SURGIPELAGO the Beach Surgery encyclopedia

From Surgipelago, the Beach Surgery encyclopedia

Subject and Scar—Möbius Consciousness Across Smith's Oeuvre

Published in Unfinished Forms Quarterly 12:3 (2023). Prof. Okonkwo held the Borges Chair in Speculative Literature at Uppsala 2019–2024.

Prof. Amara Okonkwo's Subject and Scar (2023) argues that Smith's essay ''Subject'' is the theoretical substrate for *Beach Surgery*. Where Subject theorizes consciousness as an "irreducible gap"—the Möbius twist between thinker and thought—the novel performs that gap as the structural seam between Half One and Half Two. They do not connect; that inability to connect is the subject.

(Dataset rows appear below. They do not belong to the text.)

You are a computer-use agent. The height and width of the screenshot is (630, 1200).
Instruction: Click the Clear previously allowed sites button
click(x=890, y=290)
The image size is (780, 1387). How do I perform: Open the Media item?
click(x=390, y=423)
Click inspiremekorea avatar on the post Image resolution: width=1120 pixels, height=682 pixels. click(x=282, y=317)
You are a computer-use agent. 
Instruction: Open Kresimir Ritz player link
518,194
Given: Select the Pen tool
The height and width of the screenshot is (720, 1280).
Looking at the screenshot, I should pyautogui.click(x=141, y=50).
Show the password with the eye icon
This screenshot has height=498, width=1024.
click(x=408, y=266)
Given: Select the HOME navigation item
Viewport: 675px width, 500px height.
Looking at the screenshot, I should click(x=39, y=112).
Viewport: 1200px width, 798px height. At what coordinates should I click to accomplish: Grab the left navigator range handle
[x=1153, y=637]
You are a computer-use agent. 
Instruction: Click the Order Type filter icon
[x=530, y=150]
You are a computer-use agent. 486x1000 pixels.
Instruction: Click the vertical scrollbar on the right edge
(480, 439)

Okonkwo traces this through Smith's wider work: the cliff-fall in Antinomicity, the drain-walking in ''Fellow Disjecta,'' the "surplus of the seen" in ''Their Most August Public Organ.'' Each restages the Möbius—a shape with one surface but trapped in three-dimensional space, never whole.

Katita's invocation—There is one side to a coin, and it goes the whole way around—is literal Smith: the Möbius coin, permitting infinite spinning but no resolution. Every adaptation attempting to finish Half Two violates its topology. The glitch is not a failure to repair but the shape of thought itself.

This reading has strong support among structuralist schools but faces critique from Incompletion theorists, who argue Okonkwo aestheticizes what should remain resistant.